__Task item__. A faithful copy of all the data is required; pictures should not be included.

%%

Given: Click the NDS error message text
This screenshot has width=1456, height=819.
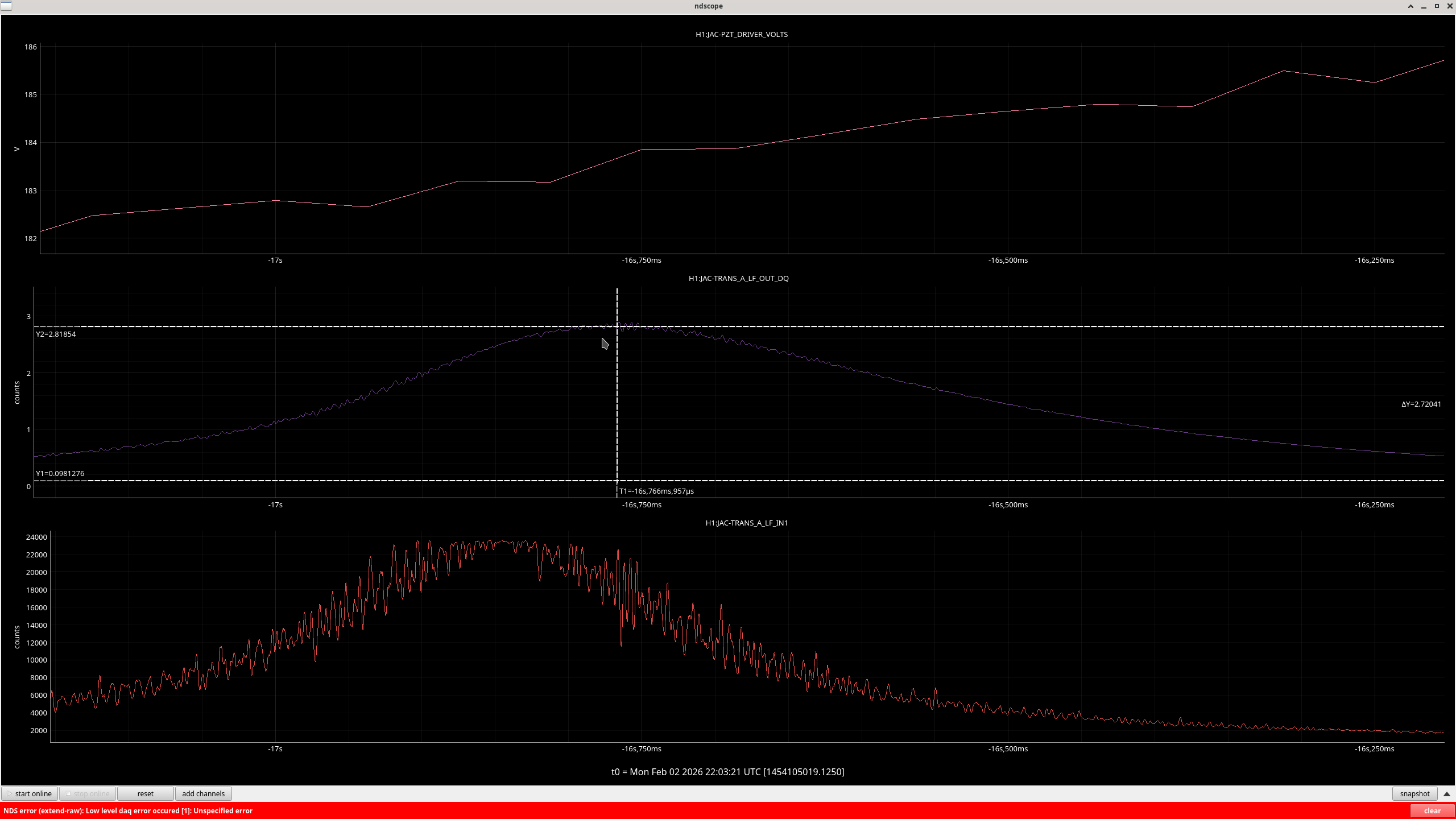Looking at the screenshot, I should (x=128, y=810).
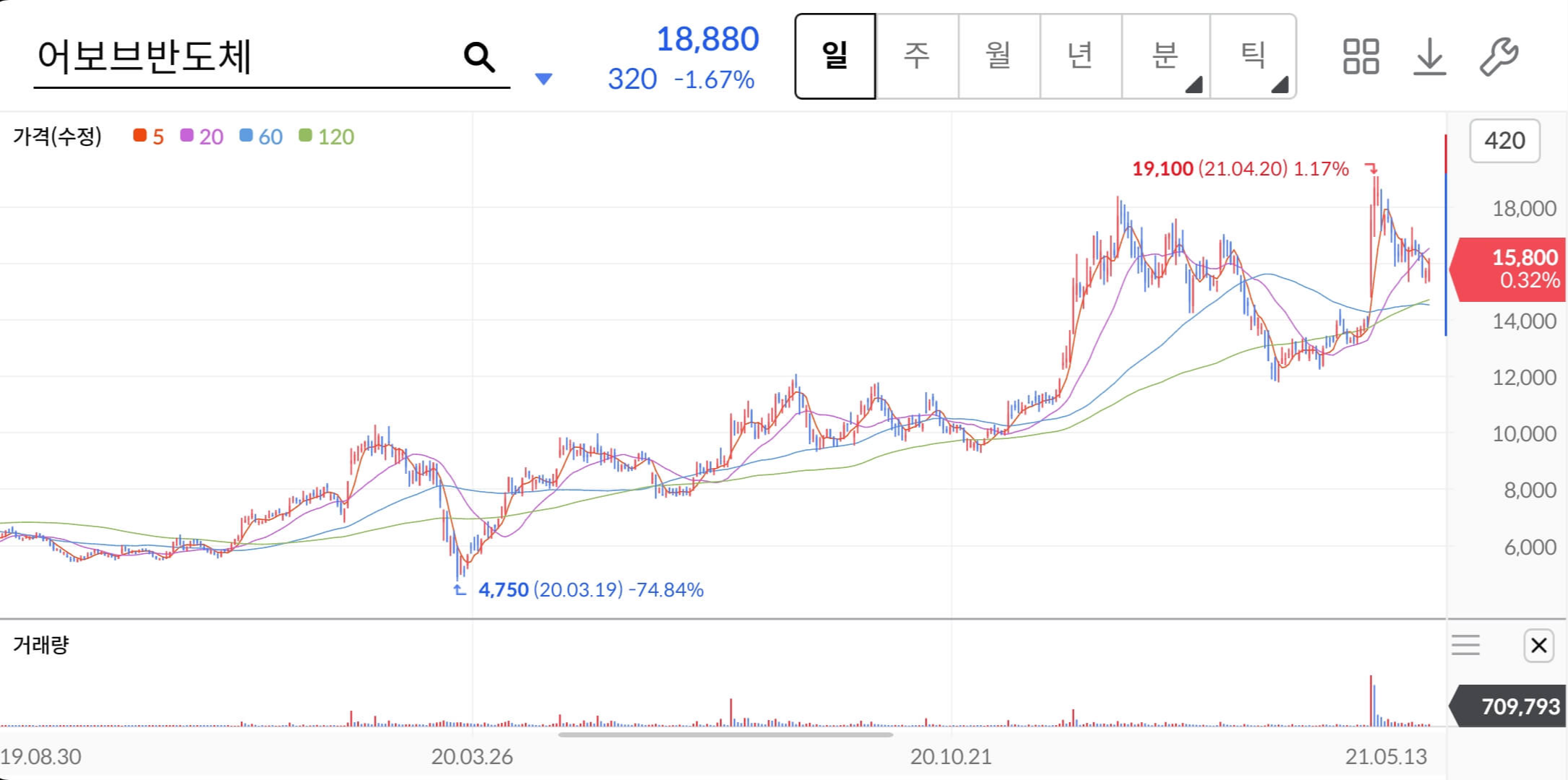Open the blue dropdown arrow next to search
The height and width of the screenshot is (780, 1568).
[544, 78]
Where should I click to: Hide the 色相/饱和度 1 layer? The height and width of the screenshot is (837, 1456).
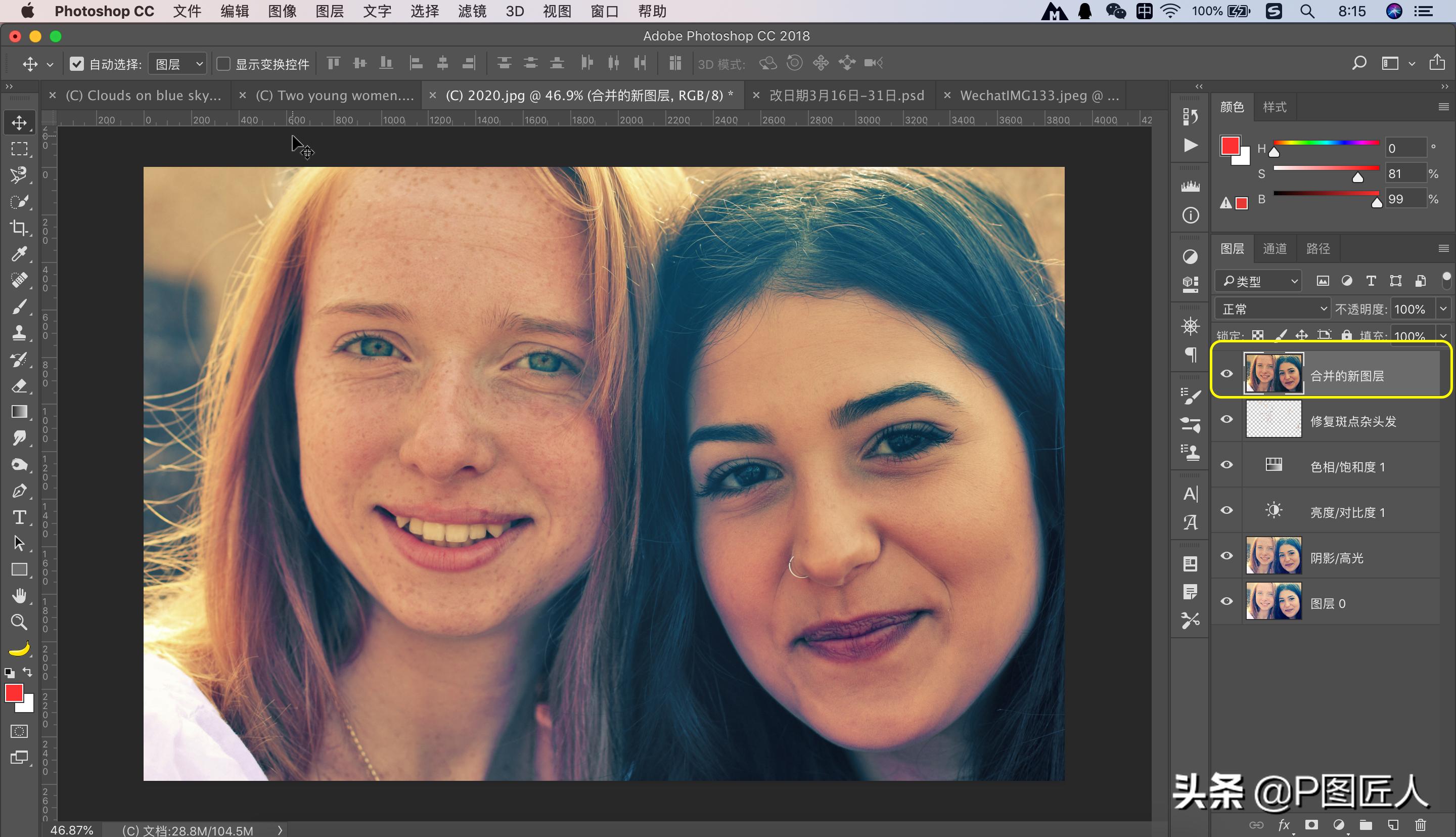tap(1227, 465)
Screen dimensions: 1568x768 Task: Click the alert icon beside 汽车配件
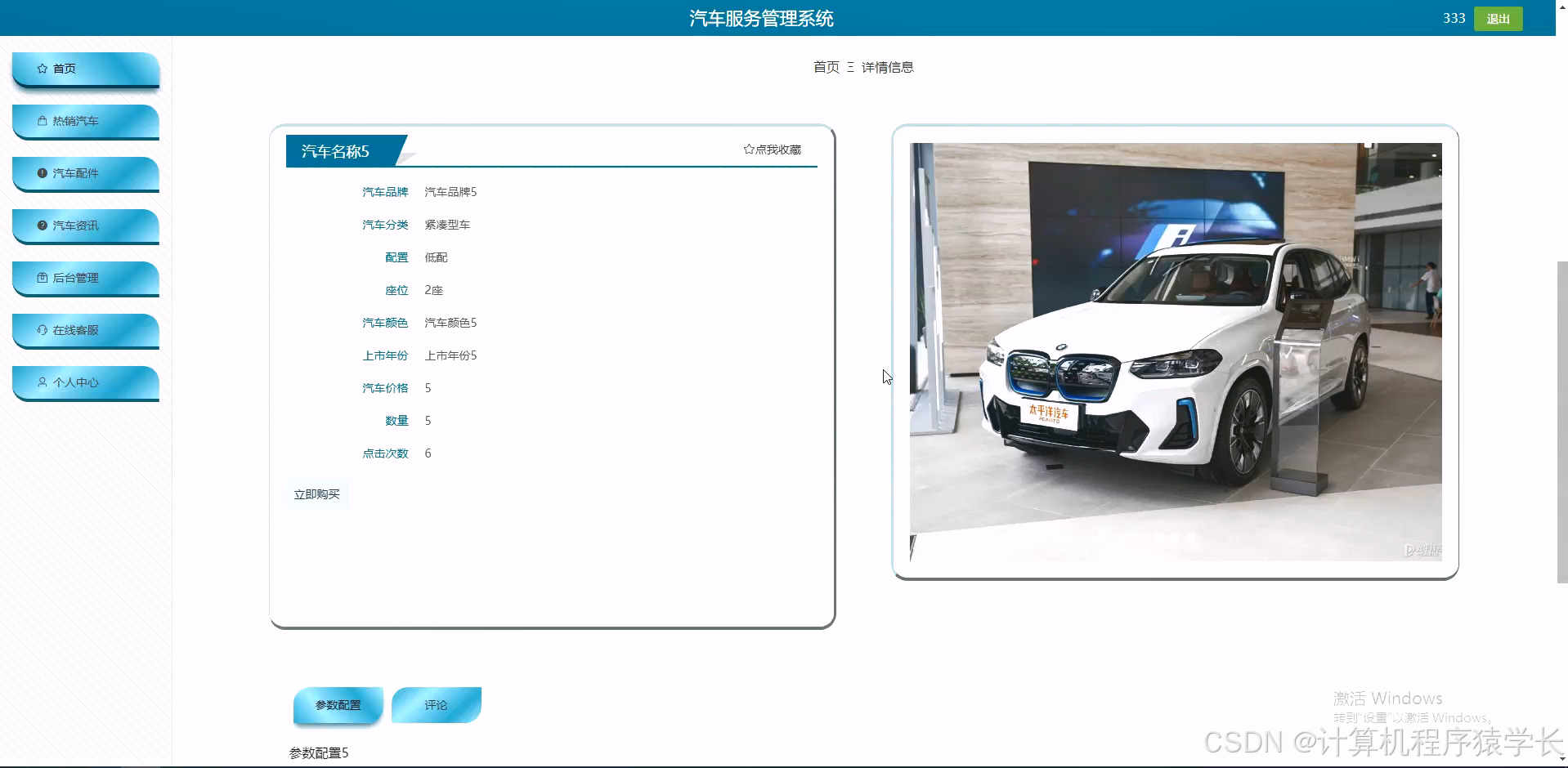[x=42, y=172]
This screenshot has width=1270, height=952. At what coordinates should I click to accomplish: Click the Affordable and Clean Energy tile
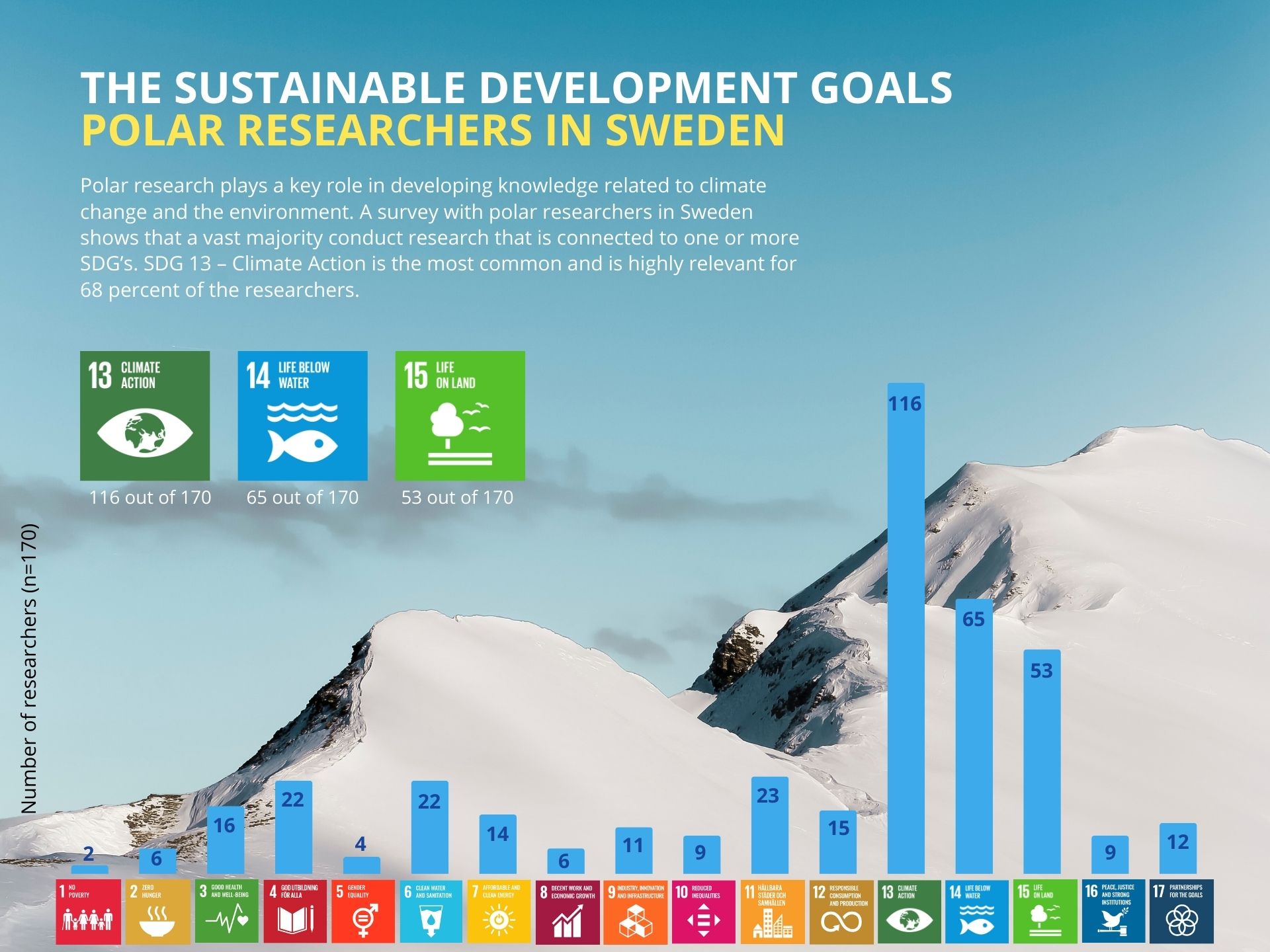point(499,911)
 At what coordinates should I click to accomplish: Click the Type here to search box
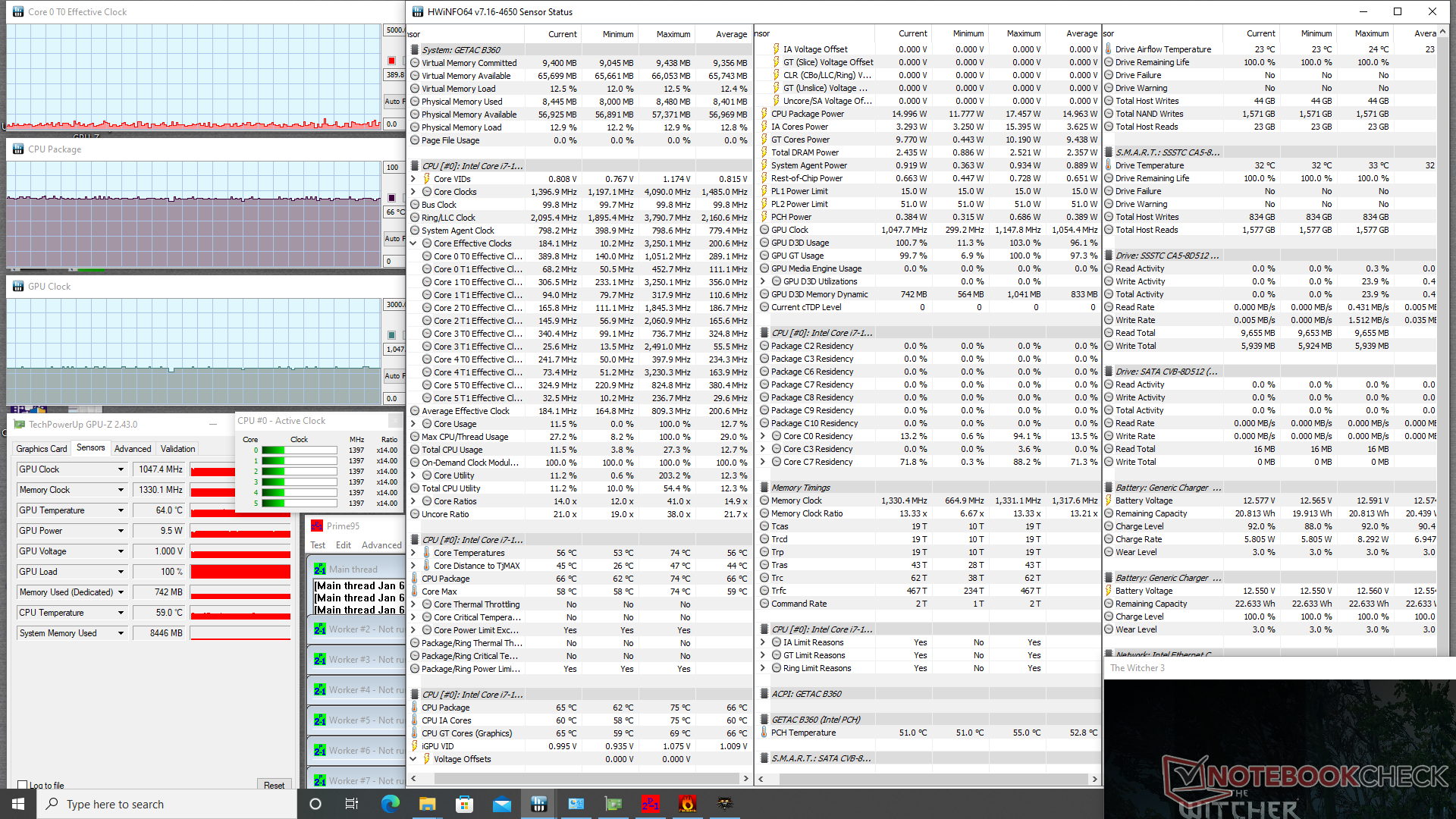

%%

__Expected answer__.
Given: Click the NDS error message text
This screenshot has width=1456, height=819.
Looking at the screenshot, I should (x=128, y=810).
Open the blue dropdown arrow next to search
The height and width of the screenshot is (780, 1568).
[544, 78]
Where should I click to: Hide the 色相/饱和度 1 layer? The height and width of the screenshot is (837, 1456).
tap(1227, 465)
Screen dimensions: 1568x768 Task: Click the alert icon beside 汽车配件
[x=42, y=172]
This screenshot has width=1270, height=952. At what coordinates should I click to accomplish: Click the Affordable and Clean Energy tile
point(499,911)
 At what coordinates should I click to accomplish: Click the Type here to search box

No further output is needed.